Hace un año, Mario Draghi presentó un ambicioso informe sobre el futuro económico de Europa, un documento muy incómodo para nuestros dirigentes que finalmente se quedo en algún cajón. Hoy, su diagnóstico es aún más preocupante: el continente está perdiendo impulso económico, aumentando su vulnerabilidad y dejando pasar oportunidades clave para reforzar su soberanía y competitividad.
Durante un acto en Bruselas junto a la presidenta de la Comisión Europea, Ursula von der Leyen, Draghi fue claro: «Nuestro modelo de crecimiento se desvanece». Lo que suena como una frase técnica encierra una advertencia contundente: la economía europea ya no se sostiene como antes, y los retos que enfrenta son más grandes de lo que muchos políticos están dispuestos a admitir.
Una inversión necesaria… pero desbordante
Una de las cifras más alarmantes que compartió Draghi tiene que ver con las necesidades de inversión de la UE: si hace un año se estimaban en 800.000 millones de euros anuales, ahora se habla de 1,2 billones de euros cada año entre 2025 y 2031. Es decir, un aumento del 50% en solo 12 meses.
¿La razón? A los retos ya existentes —como la transición verde o la transformación digital— se suman ahora los compromisos de Defensa, impulsados por la amenaza geopolítica de Rusia. Y este tipo de gasto, recuerda Draghi, recae principalmente sobre las finanzas públicas.
El problema es que el margen fiscal es limitado. Incluso sin contar este nuevo esfuerzo en Defensa, la deuda pública de la UE crecerá en 10 puntos del PIB en la próxima década, alcanzando el 93%. Y eso en un escenario optimista.
Fragmentación, lentitud y frustración
El análisis de Draghi va más allá de las cifras. Señala algo más profundo: la arquitectura institucional de la Unión Europea es demasiado lenta para reaccionar ante los cambios del mundo actual.

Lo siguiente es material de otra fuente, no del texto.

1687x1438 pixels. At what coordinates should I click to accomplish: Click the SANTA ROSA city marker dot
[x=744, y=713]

Los ciudadanos y empresas, dice, están frustrados con la burocracia europea. No por desinterés, sino porque sienten que la UE no está a la altura del momento histórico que vivimos. Mientras competidores como China o Estados Unidos toman decisiones en cuestión de semanas, en Europa se necesitan años.
Y lo más grave, según Draghi, es que la inercia se disfraza de respeto al Estado de derecho o al proceso democrático, cuando en realidad es una forma de complacencia. «Seguir como siempre es resignarse a quedar atrás», sentenció.

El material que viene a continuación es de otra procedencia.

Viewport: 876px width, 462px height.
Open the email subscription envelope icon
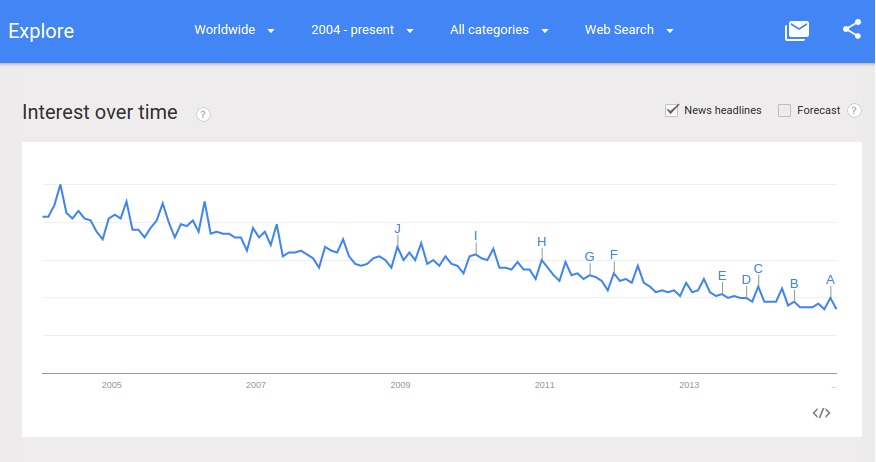(x=797, y=30)
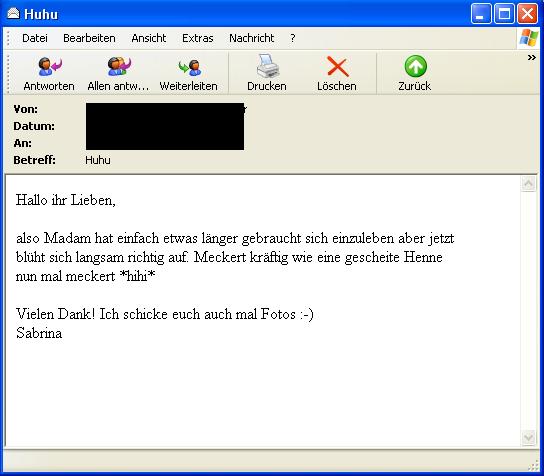Click the envelope icon in title bar
544x476 pixels.
[x=13, y=14]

Un buen ejemplo de esta lentitud es el mercado energético. Los precios de la electricidad en Europa siguen siendo muy altos, volátiles y desiguales. En algunos países, la luz cuesta tres veces más que en otros. ¿Por qué? Porque las redes nacionales de energía no están bien integradas, y eso impide que la energía fluya libremente allí donde más se necesita.
Von der Leyen ha prometido actuar para eliminar los cuellos de botella en las infraestructuras energéticas, pero lo cierto es que estas promesas ya se han oído antes. El reto no es la falta de ideas, sino la lentitud en ejecutarlas.

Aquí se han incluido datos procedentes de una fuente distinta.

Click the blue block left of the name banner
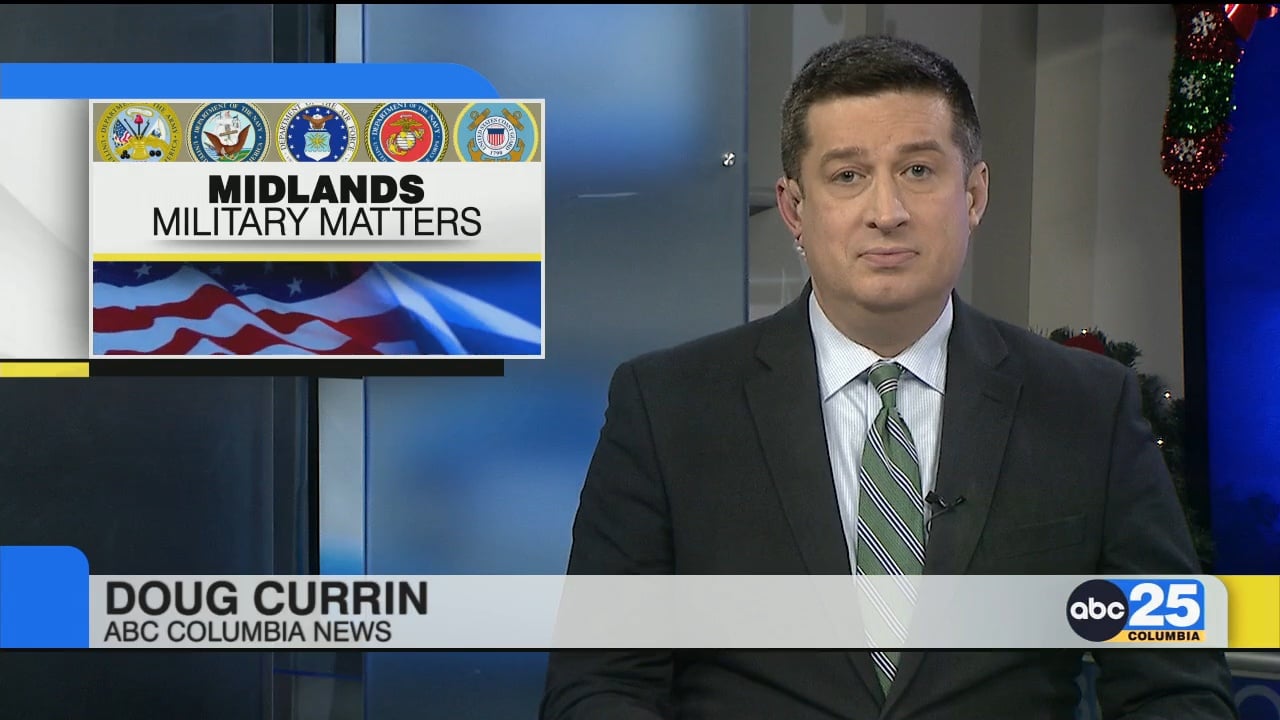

La presidenta de la Comisión también puso el foco en las áreas en las que Europa aún puede liderar: la inteligencia artificial, la transición energética o la defensa. Citó ejemplos como la empresa sueca Lovable o el unicornio francés Mistral, que están despuntando en el terreno tecnológico.
Sin embargo, el tono optimista de Von der Leyen contrasta con el realismo brutal de Draghi. La pregunta que queda en el aire es si Europa podrá moverse a la velocidad que exige el contexto global actual o si seguirá atrapada en su propia rigidez institucional.
Se debería empezar a escuchar más a personas como Draghi, y menos a otras como Von der Leyen. Draghi salvó de la muerte al euro y a la economía de la UE. Y la situación actual, que es tremendamente peor que la que se vivió desde la crisis inmobiliaria hasta la crisis de deuda soberana, requiere un comportamiento ADULTO por el cual se empiece a llamar a las cosas por su nombre.